An illustrated paperback children’s book that I read circa 1990 in California, a small alien-looking character walks in a lush green forest and maybe sees a quiet deer, a waterfall, and rainbow? The illustrations may be watercolor, jewel tones, and the main/ only character was dressed like a vintage teletubby. The title may have been “Nature Walk.”

371D: French Fantasy Book

I’m looking for a French kid’s or adolescent’s book. I read it in French class in middle school. It had watercolor illustrations and had to do with color. Maybe color leaving the world or being stolen? I think the main character was a boy with colorful wisps for hair. He was on a journey? I remember a villain, but I might be mixing up another book. It had a wide, white face and big eyes. Sorry, I know this might just not be enough!

371B: Girl Trapped By Apocalyptic Sorceress

The book was a large full-color graphic novel. It probably would’ve been published between 1990 and 2010. It was about this girl who lived in a huge palace with a very strict and secretive ‘mom’. This parental figure is rarely around and the girl is often taken care of by random people the lady employs.
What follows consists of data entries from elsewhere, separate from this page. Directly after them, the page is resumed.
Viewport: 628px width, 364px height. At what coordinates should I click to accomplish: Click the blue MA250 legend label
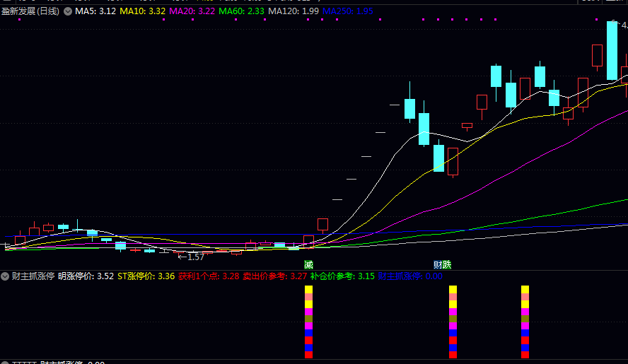click(347, 11)
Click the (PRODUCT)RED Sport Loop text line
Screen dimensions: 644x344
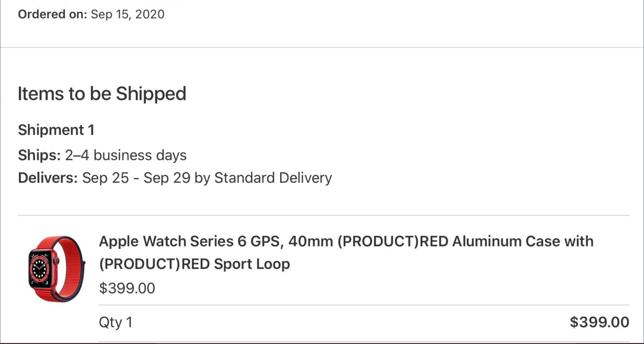click(x=194, y=264)
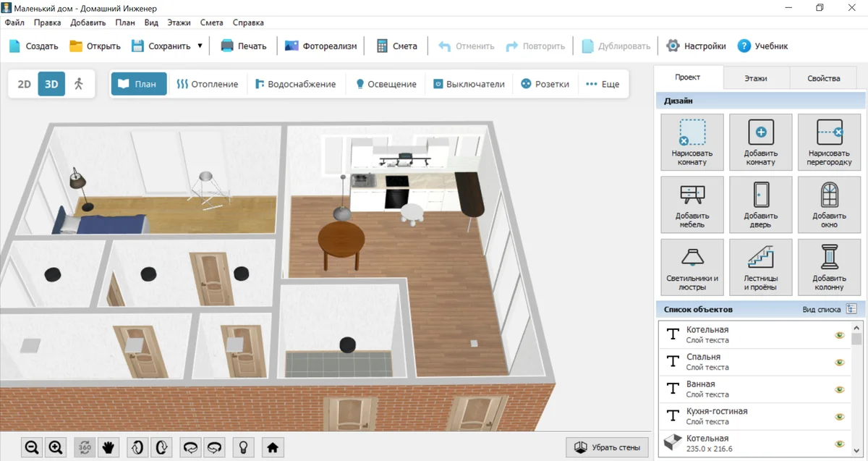The image size is (868, 461).
Task: Zoom out using the magnifier minus icon
Action: (x=32, y=447)
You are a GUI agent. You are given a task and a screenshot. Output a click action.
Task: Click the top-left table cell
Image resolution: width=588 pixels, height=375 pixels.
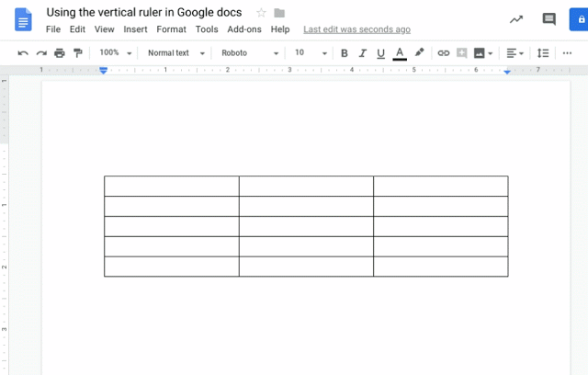(171, 186)
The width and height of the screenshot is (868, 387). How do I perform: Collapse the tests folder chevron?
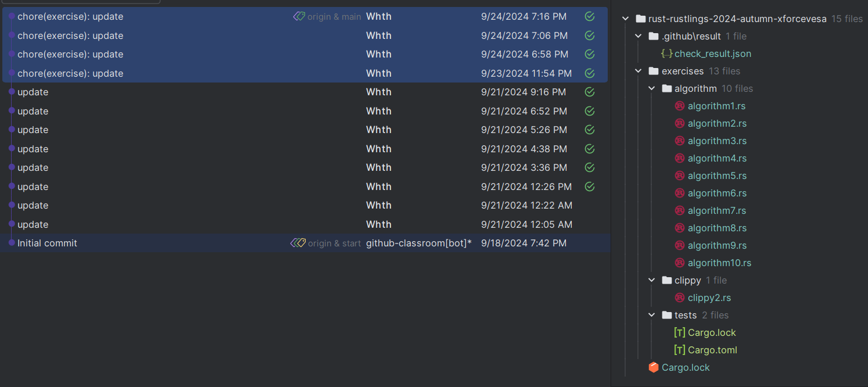(x=652, y=316)
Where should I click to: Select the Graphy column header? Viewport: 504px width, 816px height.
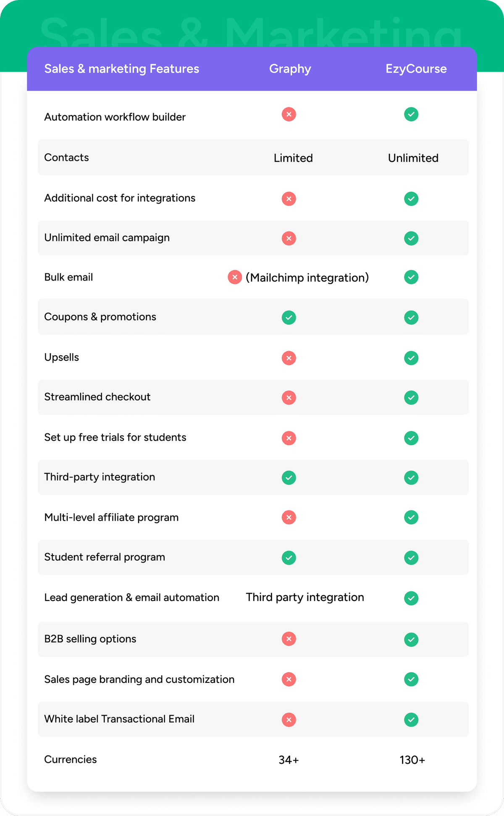tap(290, 69)
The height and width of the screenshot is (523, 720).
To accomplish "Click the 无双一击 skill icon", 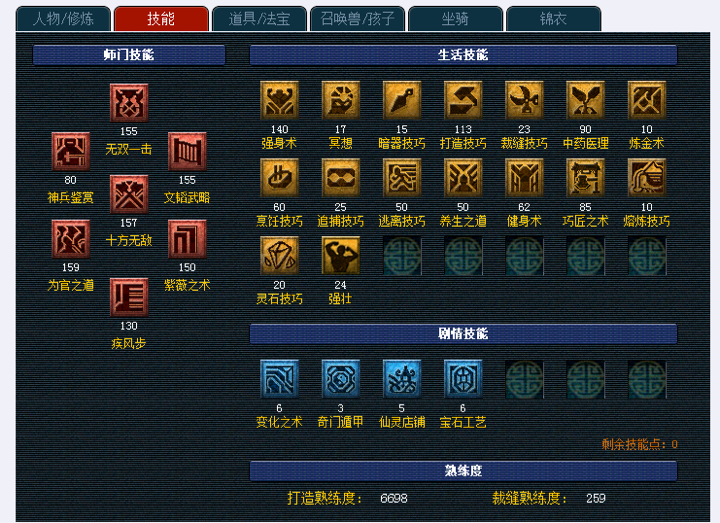I will (129, 103).
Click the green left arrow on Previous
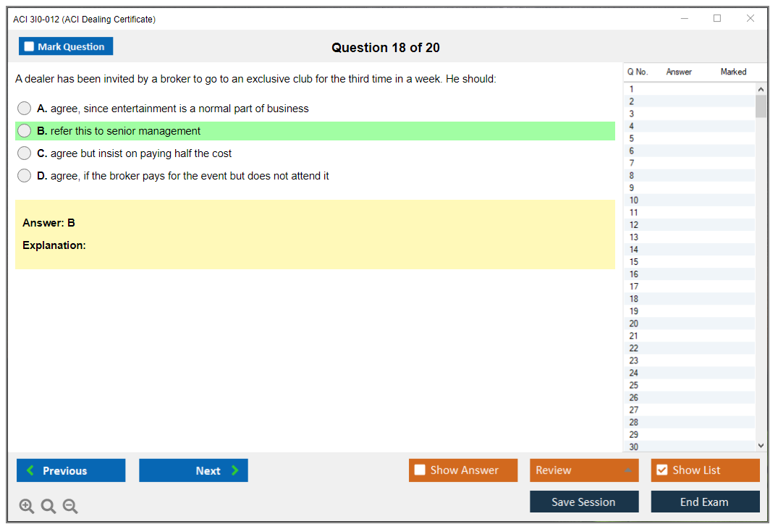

She gives the girl run of the place but tells her never to venture over the wall outside the palace. One day she gets mad and does it anyway. To her horror, she sees a desolate almost apocalyptic world and hundreds of slaves her ‘mom’ keeps. At first one of them was going to take her back to the palace but she persisted and found out her ‘mother’ is a very powerful sorceress who keeps the whole world under her control. A woman shows up and sees the girl standing by a man from the palace. She asks him point blank if this girl is her daughter that the sorceress took away from her. He basically says he can’t tell her then says something that strongly implies the answer is yes. The sorceress comes and finds out and drags her to the forest. She encases the girl in a small pod-like home grown into a tree where she lives trapped for years until her late teens when she escapes. She gets help from a boy about her age and goes back to the palace and defeats the sorceress. There was some part where they got help from a man a few years older than her who the sorceress had raised under similar circumstances and kept in the palace. He’d tried to defy her but it hadn’t worked. I don’t remember much else but it was long and had big pages.

Please help.

370Z: Boy solves small-town summer mystery

In 1975 I read a young adult novel about a city boy sent to stay the summer at his grandmother’s house in a small town. He doesn’t want to be there and expects to have a boring time, but stumbles across a mystery that he decides to solve. None of the adults in town believe him, but he eventually solves the mystery with the help of an older, wisecracking boy from the town. I don’t remember any details other than that the town was very small and along a small river or large creek and his grandmother’s house was at the edge of town near the river. I think the story was set in the generic “midwest” or “northeast”. The book was probably written in the mid- to late 1960s or early 1970s. I don’t think it was part of a series.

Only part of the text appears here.